_THE TASK_.
Count the lines in the data below that contain the word "Show". Give only the number.

_Data records_.
--- Start ---

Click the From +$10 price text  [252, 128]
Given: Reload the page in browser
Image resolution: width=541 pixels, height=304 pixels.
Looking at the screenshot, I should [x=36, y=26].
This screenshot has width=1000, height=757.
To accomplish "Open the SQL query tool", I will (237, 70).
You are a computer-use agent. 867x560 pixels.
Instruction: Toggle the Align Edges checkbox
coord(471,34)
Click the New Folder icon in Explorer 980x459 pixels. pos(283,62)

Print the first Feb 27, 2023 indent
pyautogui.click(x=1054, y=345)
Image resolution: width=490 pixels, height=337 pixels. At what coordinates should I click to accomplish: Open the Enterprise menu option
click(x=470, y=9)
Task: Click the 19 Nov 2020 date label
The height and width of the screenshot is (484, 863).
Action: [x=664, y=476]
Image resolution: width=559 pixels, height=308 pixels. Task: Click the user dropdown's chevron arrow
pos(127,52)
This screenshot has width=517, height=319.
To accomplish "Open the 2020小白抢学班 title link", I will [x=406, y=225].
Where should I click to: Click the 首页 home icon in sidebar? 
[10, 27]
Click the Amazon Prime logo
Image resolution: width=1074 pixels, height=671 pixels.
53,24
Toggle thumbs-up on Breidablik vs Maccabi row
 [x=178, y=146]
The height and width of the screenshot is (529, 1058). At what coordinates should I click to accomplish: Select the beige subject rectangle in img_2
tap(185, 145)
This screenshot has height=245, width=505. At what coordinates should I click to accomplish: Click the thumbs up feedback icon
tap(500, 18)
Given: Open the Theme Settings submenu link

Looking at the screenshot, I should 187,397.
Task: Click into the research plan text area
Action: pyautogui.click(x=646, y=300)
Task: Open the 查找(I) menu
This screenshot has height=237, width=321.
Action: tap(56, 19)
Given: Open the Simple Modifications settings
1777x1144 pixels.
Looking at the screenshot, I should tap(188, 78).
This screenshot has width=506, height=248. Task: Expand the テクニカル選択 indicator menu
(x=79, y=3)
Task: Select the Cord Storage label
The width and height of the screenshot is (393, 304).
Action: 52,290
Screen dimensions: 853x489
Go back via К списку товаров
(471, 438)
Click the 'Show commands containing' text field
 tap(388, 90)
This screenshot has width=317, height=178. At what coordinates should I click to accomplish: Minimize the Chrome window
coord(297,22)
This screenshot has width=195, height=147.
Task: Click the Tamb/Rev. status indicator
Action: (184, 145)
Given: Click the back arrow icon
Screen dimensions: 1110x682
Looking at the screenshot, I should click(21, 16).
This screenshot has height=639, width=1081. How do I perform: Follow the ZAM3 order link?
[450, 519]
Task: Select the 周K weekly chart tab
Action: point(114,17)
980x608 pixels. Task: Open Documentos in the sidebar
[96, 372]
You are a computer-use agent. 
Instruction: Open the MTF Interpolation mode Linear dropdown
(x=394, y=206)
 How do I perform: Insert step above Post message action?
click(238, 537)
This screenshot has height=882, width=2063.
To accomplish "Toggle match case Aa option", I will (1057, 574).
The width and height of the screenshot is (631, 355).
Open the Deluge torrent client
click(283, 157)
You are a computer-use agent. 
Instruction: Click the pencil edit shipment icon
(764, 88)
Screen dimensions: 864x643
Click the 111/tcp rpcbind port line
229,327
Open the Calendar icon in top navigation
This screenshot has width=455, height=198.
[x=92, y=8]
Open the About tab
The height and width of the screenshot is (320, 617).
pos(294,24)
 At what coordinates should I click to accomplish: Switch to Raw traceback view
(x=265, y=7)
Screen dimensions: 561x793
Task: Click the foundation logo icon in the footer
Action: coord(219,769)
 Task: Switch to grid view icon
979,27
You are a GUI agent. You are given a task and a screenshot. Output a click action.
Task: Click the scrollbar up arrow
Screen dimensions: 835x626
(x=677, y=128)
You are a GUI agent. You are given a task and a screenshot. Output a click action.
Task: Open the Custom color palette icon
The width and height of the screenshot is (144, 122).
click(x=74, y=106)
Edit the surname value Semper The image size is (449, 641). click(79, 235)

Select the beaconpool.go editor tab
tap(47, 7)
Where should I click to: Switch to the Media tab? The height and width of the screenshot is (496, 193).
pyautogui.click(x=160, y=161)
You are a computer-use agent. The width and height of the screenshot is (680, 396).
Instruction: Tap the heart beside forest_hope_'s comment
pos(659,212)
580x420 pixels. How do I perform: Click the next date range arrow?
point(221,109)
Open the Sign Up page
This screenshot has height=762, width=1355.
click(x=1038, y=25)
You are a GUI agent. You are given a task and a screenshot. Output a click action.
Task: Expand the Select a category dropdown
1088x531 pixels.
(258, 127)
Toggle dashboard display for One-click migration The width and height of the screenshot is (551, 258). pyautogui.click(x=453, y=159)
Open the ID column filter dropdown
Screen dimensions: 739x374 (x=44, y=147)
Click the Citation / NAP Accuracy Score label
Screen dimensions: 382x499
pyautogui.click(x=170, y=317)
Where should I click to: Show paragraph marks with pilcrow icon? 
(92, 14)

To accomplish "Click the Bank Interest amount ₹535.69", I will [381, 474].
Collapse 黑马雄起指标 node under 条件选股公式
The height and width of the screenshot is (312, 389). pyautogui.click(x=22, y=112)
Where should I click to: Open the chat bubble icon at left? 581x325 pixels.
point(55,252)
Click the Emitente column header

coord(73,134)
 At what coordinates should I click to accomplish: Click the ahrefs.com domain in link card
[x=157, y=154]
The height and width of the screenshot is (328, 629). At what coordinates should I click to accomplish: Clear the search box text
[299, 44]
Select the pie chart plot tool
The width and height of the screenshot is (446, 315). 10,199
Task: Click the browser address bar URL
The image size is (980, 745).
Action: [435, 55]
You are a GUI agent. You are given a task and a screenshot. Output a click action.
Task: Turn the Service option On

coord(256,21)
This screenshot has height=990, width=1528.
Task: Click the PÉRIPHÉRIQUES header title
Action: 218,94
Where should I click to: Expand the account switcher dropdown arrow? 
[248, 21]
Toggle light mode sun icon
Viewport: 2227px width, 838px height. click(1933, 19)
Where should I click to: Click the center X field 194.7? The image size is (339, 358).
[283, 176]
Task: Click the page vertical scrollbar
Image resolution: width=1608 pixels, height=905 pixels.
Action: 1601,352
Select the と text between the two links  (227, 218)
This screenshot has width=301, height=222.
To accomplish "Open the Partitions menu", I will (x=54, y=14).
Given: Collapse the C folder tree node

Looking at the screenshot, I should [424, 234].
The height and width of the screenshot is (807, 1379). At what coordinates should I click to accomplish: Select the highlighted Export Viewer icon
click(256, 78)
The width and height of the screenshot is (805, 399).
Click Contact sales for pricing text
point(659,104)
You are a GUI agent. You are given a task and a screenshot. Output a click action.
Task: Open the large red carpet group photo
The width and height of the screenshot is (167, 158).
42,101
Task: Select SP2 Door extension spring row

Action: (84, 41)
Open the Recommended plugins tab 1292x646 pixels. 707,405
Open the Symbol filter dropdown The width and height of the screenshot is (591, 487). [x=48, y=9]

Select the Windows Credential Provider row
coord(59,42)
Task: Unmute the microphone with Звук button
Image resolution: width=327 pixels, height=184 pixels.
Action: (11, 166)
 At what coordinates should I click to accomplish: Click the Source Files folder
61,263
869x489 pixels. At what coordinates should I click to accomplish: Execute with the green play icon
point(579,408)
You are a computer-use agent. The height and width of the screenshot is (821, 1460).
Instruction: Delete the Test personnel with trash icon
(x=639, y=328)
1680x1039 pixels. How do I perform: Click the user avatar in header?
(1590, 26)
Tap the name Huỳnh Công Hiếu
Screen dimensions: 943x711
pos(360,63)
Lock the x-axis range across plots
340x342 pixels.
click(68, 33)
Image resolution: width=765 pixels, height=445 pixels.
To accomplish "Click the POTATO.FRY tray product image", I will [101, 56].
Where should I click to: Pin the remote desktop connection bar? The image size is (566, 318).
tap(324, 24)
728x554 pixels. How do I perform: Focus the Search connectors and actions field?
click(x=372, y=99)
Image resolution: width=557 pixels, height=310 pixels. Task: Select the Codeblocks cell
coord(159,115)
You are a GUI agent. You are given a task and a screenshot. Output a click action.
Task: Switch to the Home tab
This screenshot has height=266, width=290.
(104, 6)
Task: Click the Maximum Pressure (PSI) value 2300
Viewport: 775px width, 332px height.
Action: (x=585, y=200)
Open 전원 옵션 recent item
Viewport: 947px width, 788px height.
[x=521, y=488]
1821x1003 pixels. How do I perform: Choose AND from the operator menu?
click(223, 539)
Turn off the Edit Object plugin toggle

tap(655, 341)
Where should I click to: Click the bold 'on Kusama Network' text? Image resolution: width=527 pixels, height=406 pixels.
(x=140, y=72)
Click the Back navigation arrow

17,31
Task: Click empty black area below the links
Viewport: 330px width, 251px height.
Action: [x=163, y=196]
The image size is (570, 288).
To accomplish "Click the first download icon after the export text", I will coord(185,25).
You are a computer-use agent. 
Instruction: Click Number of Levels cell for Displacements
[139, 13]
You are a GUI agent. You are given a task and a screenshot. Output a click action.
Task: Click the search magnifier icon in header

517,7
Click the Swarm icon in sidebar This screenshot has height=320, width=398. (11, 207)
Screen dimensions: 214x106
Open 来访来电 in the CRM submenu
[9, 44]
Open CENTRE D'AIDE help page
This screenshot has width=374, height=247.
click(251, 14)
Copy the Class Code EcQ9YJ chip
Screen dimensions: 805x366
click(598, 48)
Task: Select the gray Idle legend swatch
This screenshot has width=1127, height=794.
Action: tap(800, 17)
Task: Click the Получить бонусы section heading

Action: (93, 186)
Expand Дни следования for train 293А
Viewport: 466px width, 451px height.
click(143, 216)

--- End ---

_SOLUTION FOR THIS TASK_.
2